• Exercise
Each line below should be quoted exactly, please.

Items from a dataset
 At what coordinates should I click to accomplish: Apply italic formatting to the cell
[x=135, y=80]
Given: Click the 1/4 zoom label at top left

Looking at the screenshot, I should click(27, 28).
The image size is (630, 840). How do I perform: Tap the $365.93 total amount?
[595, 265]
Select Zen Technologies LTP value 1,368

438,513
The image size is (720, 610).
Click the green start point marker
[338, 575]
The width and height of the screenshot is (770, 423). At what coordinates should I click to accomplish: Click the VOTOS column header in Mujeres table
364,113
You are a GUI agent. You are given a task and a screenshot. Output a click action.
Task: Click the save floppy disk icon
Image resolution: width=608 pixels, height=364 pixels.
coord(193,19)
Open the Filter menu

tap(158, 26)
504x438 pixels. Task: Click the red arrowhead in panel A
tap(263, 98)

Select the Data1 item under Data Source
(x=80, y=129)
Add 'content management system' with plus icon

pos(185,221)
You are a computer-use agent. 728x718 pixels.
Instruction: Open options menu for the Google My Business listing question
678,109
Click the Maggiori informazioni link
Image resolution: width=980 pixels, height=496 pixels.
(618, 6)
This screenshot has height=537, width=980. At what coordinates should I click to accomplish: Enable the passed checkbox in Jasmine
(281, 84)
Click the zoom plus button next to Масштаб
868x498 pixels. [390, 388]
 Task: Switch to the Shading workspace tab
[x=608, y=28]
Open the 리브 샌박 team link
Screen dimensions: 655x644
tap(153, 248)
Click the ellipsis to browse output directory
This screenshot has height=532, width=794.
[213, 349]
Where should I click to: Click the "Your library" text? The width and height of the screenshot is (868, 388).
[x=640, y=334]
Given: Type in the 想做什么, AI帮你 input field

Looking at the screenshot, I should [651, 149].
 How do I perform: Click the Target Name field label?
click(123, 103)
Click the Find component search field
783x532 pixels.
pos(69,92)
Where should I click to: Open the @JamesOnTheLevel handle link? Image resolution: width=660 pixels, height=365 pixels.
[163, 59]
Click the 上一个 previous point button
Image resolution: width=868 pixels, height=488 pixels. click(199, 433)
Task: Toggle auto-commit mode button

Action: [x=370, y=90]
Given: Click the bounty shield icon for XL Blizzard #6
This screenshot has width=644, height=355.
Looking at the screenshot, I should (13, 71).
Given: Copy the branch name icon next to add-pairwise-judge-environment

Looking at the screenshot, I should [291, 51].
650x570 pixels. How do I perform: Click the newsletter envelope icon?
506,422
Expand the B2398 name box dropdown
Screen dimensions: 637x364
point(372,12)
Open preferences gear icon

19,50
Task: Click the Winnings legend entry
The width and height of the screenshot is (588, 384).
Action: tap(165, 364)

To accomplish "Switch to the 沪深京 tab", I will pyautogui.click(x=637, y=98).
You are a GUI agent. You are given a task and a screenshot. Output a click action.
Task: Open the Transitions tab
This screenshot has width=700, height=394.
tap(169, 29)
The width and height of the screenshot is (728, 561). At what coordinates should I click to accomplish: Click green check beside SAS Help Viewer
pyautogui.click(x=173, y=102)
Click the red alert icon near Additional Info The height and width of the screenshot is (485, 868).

• Response box
 At what coordinates should I click to accomplish: Apply italic formatting to the cell
[x=135, y=80]
Given: Click the 1/4 zoom label at top left

Looking at the screenshot, I should click(27, 28).
The image size is (630, 840). How do I perform: Tap the $365.93 total amount?
[595, 265]
Select Zen Technologies LTP value 1,368

438,513
The image size is (720, 610).
Click the green start point marker
[338, 575]
The width and height of the screenshot is (770, 423). At what coordinates should I click to accomplish: Click the VOTOS column header in Mujeres table
364,113
You are a GUI agent. You are given a task and a screenshot. Output a click action.
Task: Click the save floppy disk icon
Image resolution: width=608 pixels, height=364 pixels.
coord(193,19)
Open the Filter menu

tap(158, 26)
504x438 pixels. Task: Click the red arrowhead in panel A
tap(263, 98)

Select the Data1 item under Data Source
(x=80, y=129)
Add 'content management system' with plus icon

pos(185,221)
You are a computer-use agent. 728x718 pixels.
Instruction: Open options menu for the Google My Business listing question
678,109
Click the Maggiori informazioni link
Image resolution: width=980 pixels, height=496 pixels.
(618, 6)
This screenshot has height=537, width=980. At what coordinates should I click to accomplish: Enable the passed checkbox in Jasmine
(281, 84)
Click the zoom plus button next to Масштаб
868x498 pixels. [390, 388]
 Task: Switch to the Shading workspace tab
[x=608, y=28]
Open the 리브 샌박 team link
Screen dimensions: 655x644
tap(153, 248)
Click the ellipsis to browse output directory
This screenshot has height=532, width=794.
[213, 349]
Where should I click to: Click the "Your library" text? The width and height of the screenshot is (868, 388).
[x=640, y=334]
Given: Type in the 想做什么, AI帮你 input field

Looking at the screenshot, I should [651, 149].
 How do I perform: Click the Target Name field label?
click(123, 103)
Click the Find component search field
783x532 pixels.
pos(69,92)
Where should I click to: Open the @JamesOnTheLevel handle link? Image resolution: width=660 pixels, height=365 pixels.
[163, 59]
Click the 上一个 previous point button
Image resolution: width=868 pixels, height=488 pixels. click(199, 433)
Task: Toggle auto-commit mode button

Action: [x=370, y=90]
Given: Click the bounty shield icon for XL Blizzard #6
This screenshot has width=644, height=355.
Looking at the screenshot, I should (13, 71).
Given: Copy the branch name icon next to add-pairwise-judge-environment

Looking at the screenshot, I should [291, 51].
650x570 pixels. How do I perform: Click the newsletter envelope icon?
506,422
Expand the B2398 name box dropdown
Screen dimensions: 637x364
point(372,12)
Open preferences gear icon

19,50
Task: Click the Winnings legend entry
The width and height of the screenshot is (588, 384).
Action: tap(165, 364)

To accomplish "Switch to the 沪深京 tab", I will pyautogui.click(x=637, y=98).
You are a GUI agent. You are given a task and a screenshot. Output a click action.
Task: Open the Transitions tab
This screenshot has width=700, height=394.
tap(169, 29)
The width and height of the screenshot is (728, 561). At what coordinates should I click to accomplish: Click green check beside SAS Help Viewer
pyautogui.click(x=173, y=102)
Click the red alert icon near Additional Info The height and width of the screenshot is (485, 868).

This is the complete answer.